*** Available data ***

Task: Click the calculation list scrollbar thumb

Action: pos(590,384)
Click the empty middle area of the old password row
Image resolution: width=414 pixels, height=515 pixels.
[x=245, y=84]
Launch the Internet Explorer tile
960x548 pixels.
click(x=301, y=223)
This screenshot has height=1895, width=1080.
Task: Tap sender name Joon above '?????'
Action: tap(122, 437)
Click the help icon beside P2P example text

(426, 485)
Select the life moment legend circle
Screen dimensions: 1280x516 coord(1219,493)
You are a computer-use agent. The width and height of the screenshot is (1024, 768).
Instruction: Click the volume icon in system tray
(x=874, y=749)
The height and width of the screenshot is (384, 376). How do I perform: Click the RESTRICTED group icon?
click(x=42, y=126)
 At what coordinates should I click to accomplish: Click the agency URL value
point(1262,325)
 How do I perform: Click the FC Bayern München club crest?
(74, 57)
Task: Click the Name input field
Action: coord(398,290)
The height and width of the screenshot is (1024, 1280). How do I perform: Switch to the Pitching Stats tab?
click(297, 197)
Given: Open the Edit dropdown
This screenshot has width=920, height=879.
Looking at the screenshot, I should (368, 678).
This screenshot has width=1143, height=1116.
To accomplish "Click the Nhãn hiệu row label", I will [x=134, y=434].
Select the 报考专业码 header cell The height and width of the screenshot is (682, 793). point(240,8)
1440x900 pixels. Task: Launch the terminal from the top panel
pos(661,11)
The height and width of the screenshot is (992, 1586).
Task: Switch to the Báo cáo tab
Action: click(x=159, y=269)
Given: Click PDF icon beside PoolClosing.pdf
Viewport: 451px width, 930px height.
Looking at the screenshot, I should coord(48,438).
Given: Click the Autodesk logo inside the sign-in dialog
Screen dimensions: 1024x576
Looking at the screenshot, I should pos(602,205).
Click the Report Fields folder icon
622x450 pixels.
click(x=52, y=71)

*** End of Available data ***

> **What is needed**: Set down only these lines, exactly: the one containing "Given: Click the" and each line after it through the end of the entries above.

> **Written answer**:
Given: Click the Autodesk logo inside the sign-in dialog
Screen dimensions: 1024x576
Looking at the screenshot, I should pos(602,205).
Click the Report Fields folder icon
622x450 pixels.
click(x=52, y=71)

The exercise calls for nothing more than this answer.